Pixel coordinate grounding data:
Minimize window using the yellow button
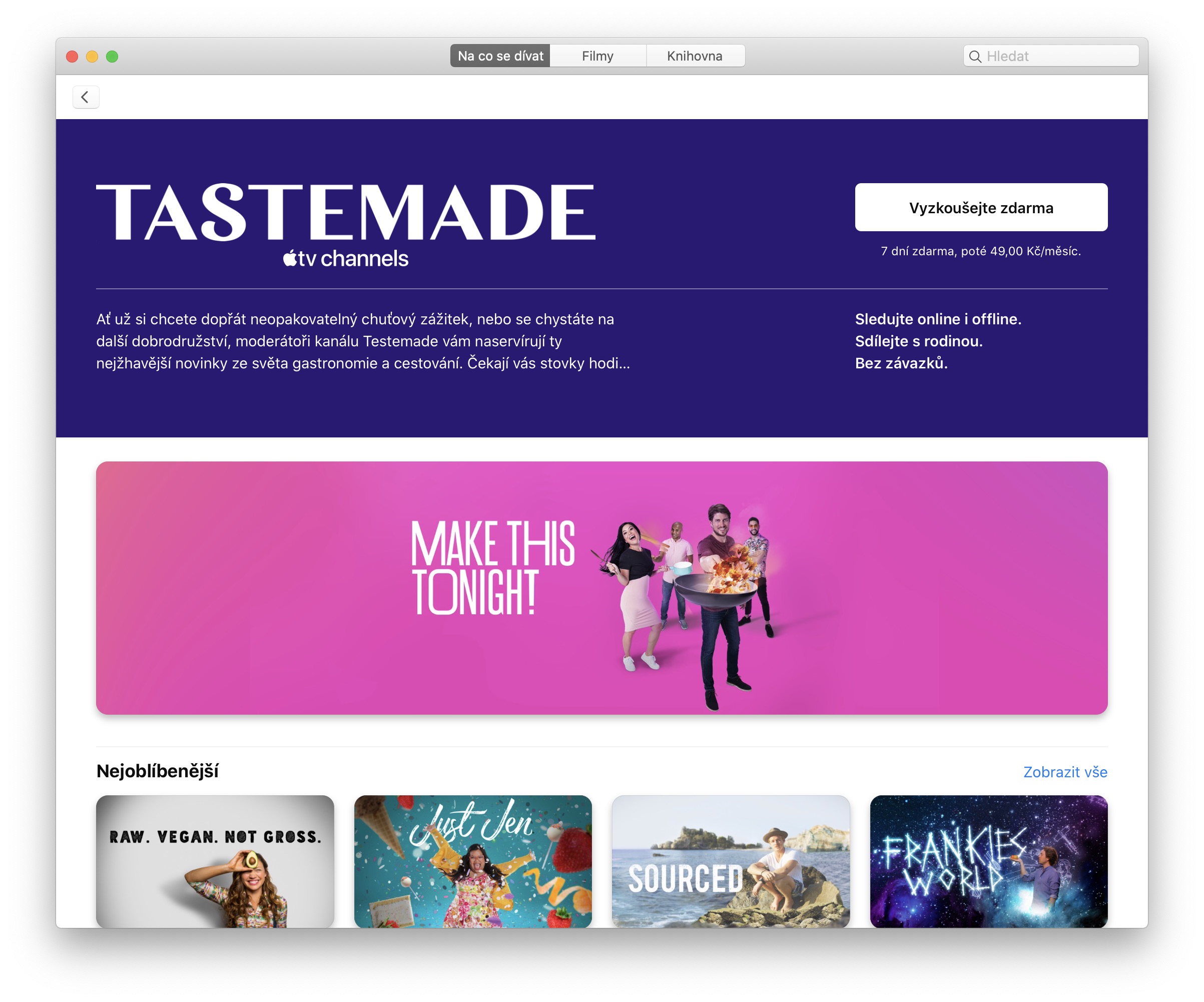pos(92,56)
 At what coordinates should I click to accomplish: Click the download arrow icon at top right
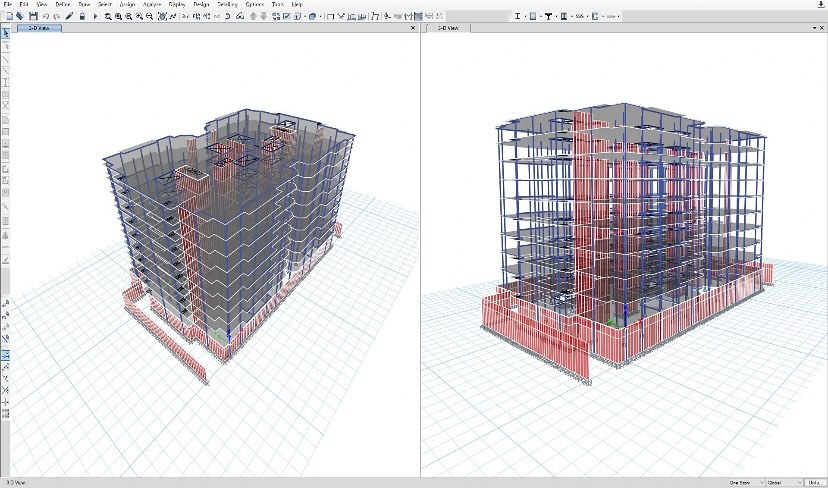[821, 5]
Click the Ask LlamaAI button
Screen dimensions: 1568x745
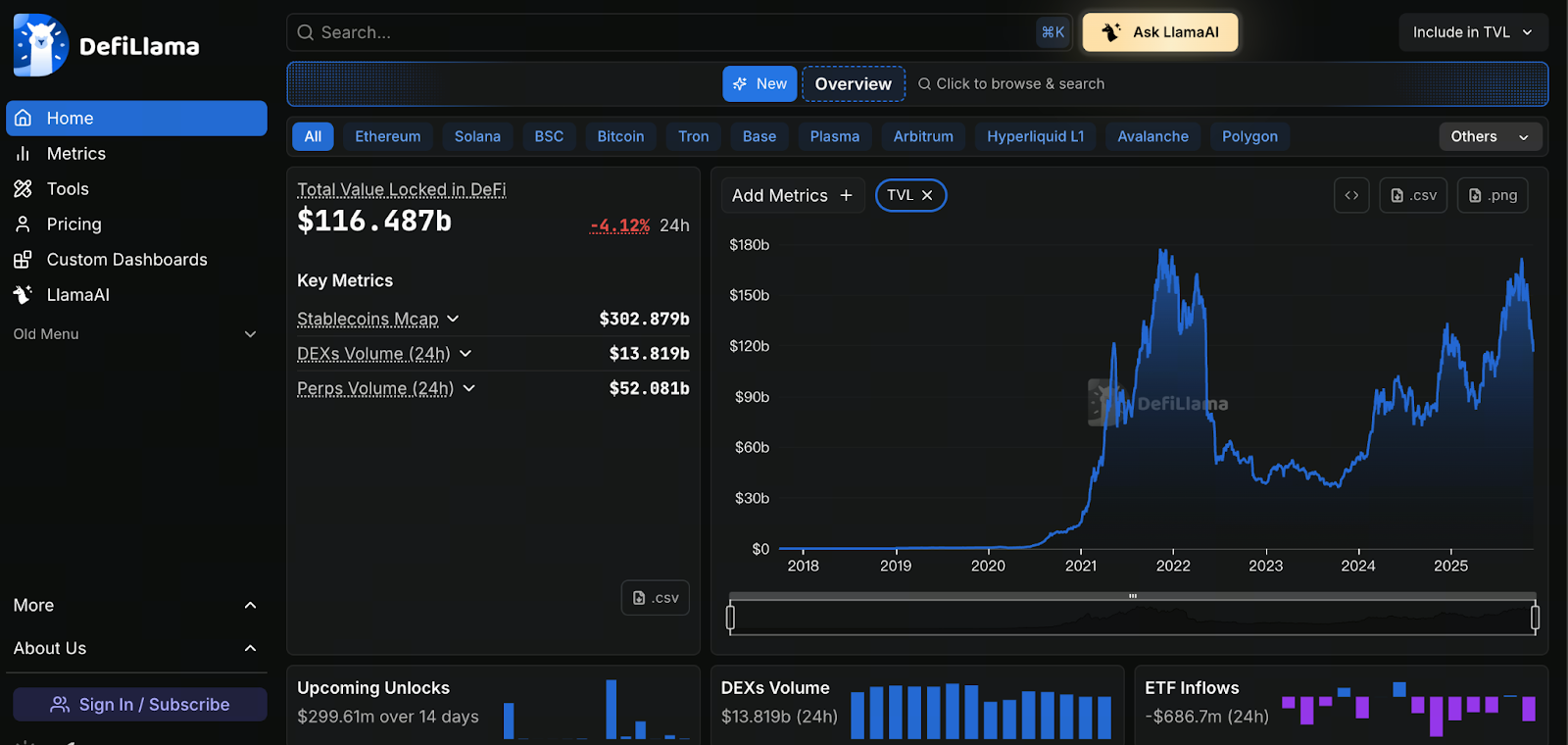1160,32
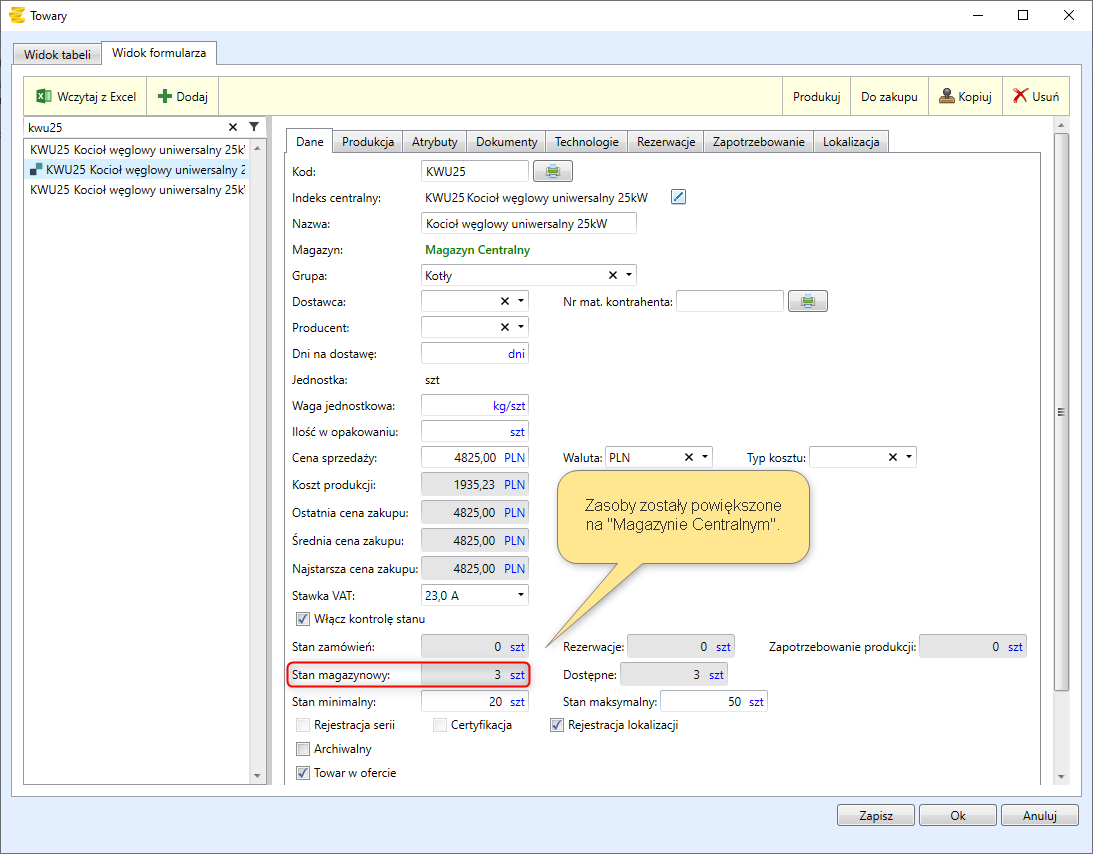Viewport: 1093px width, 854px height.
Task: Uncheck Włącz kontrolę stanu checkbox
Action: tap(304, 619)
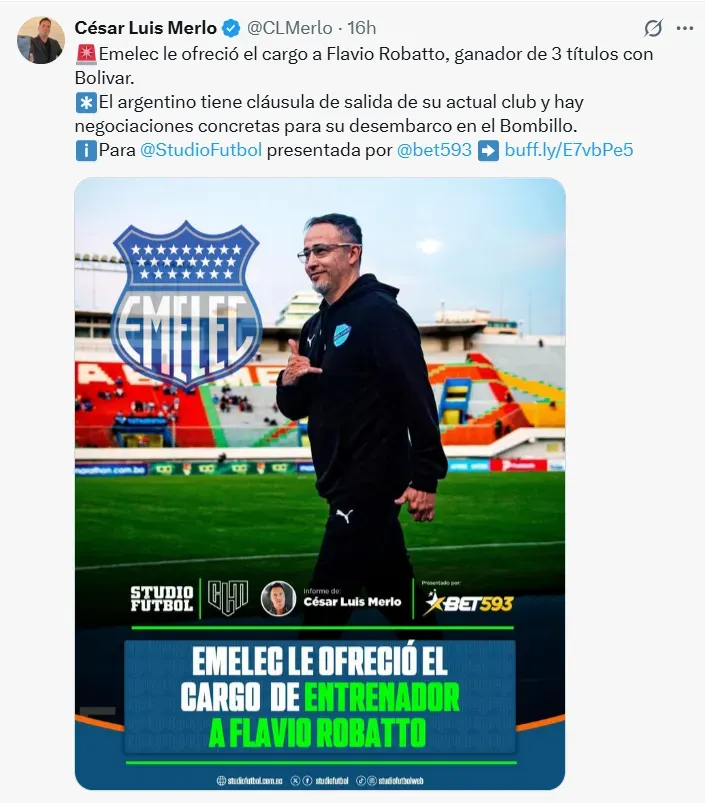The image size is (705, 803).
Task: Click the Grok explain icon beside the tweet
Action: pos(653,28)
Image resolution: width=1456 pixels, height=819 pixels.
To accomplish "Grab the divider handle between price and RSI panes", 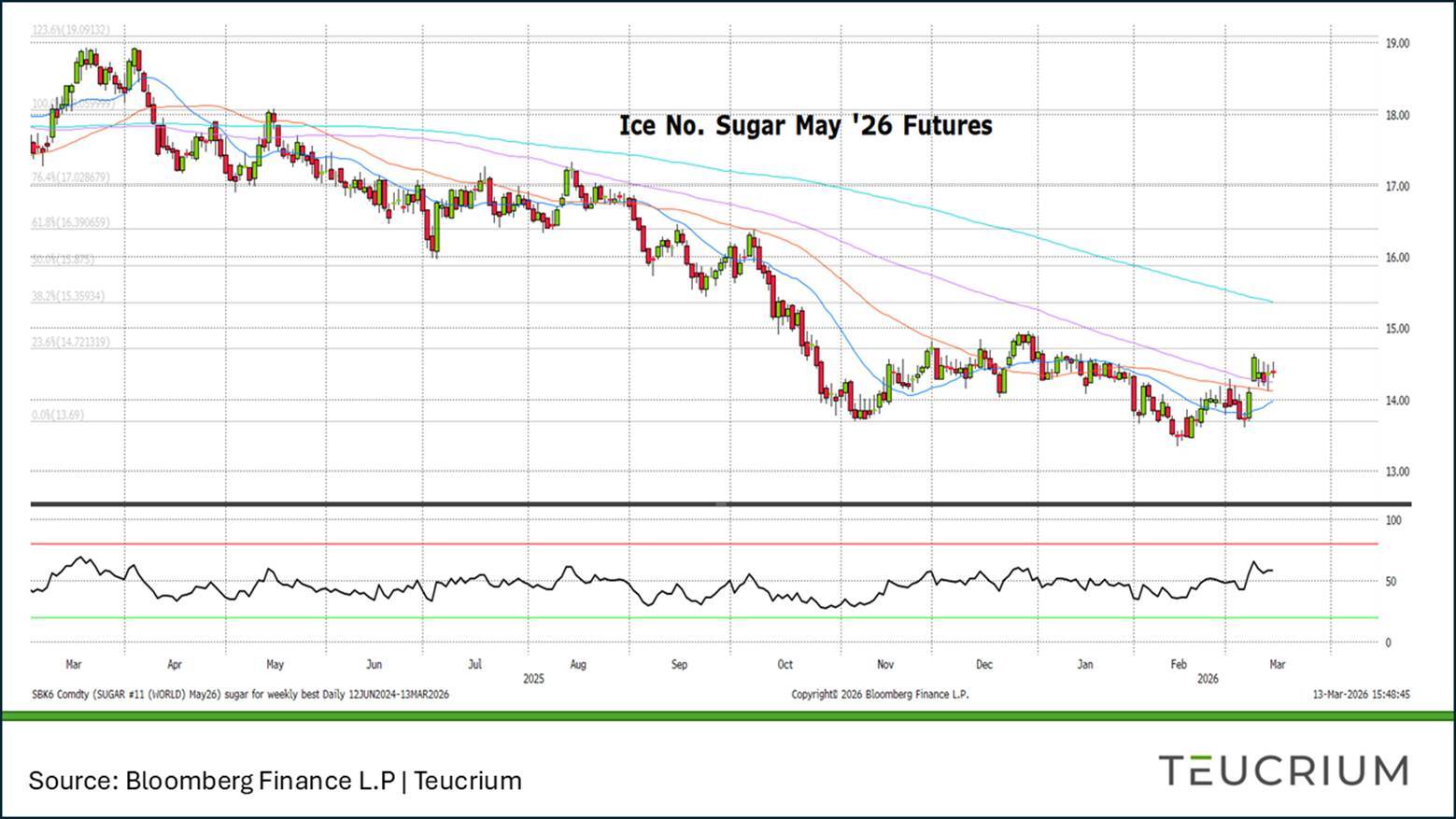I will (x=721, y=504).
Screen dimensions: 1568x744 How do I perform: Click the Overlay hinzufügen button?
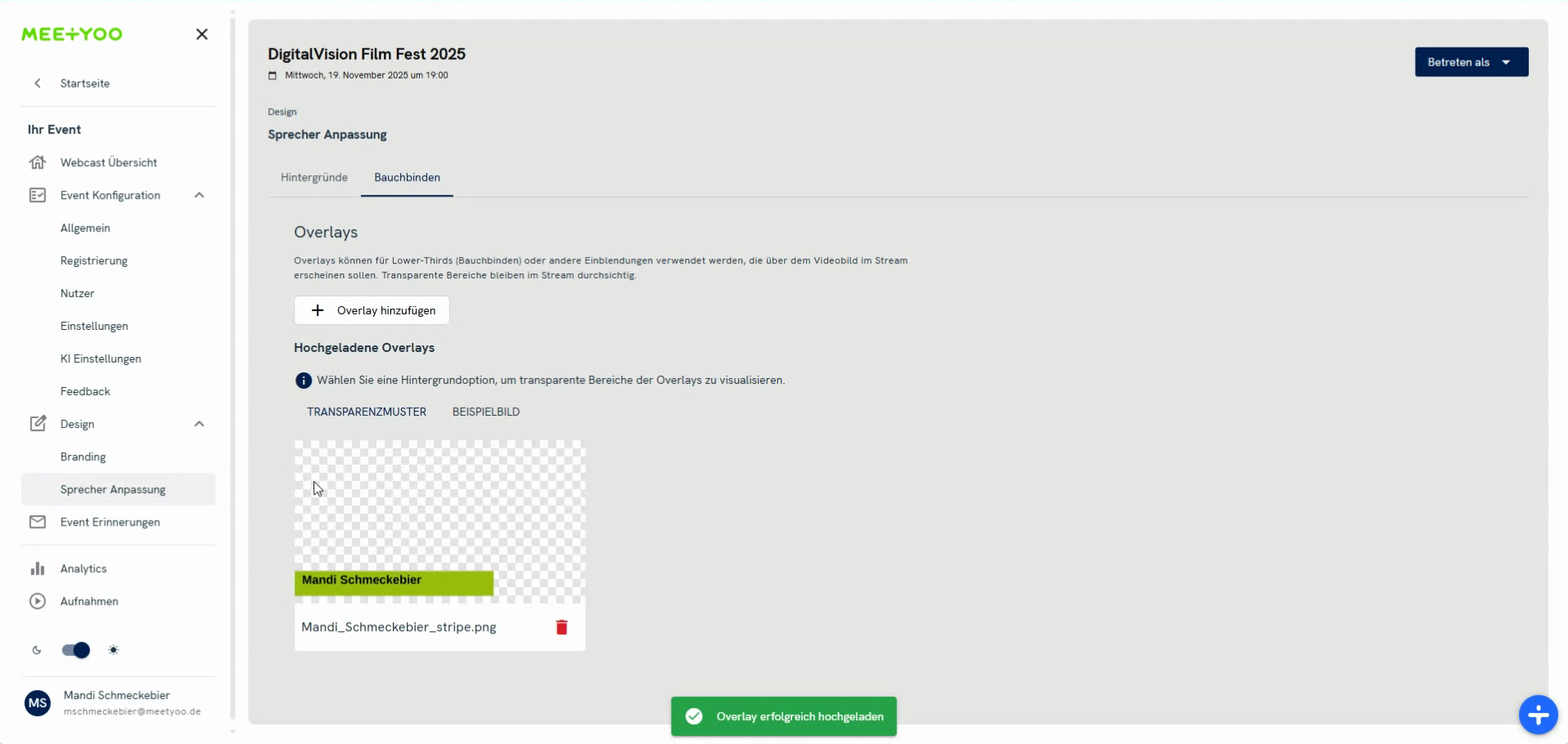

▶ _PROBLEM STATEMENT_
Treating the line with "Click the Ask LlamaAI button" as the last line to include, retype the records exactly from their first line, excluding pictures.

▶ _REPLY_
Minimize window using the yellow button
pos(92,56)
 At what coordinates should I click to accomplish: Click the download arrow icon at top right
[821, 5]
Click the Ask LlamaAI button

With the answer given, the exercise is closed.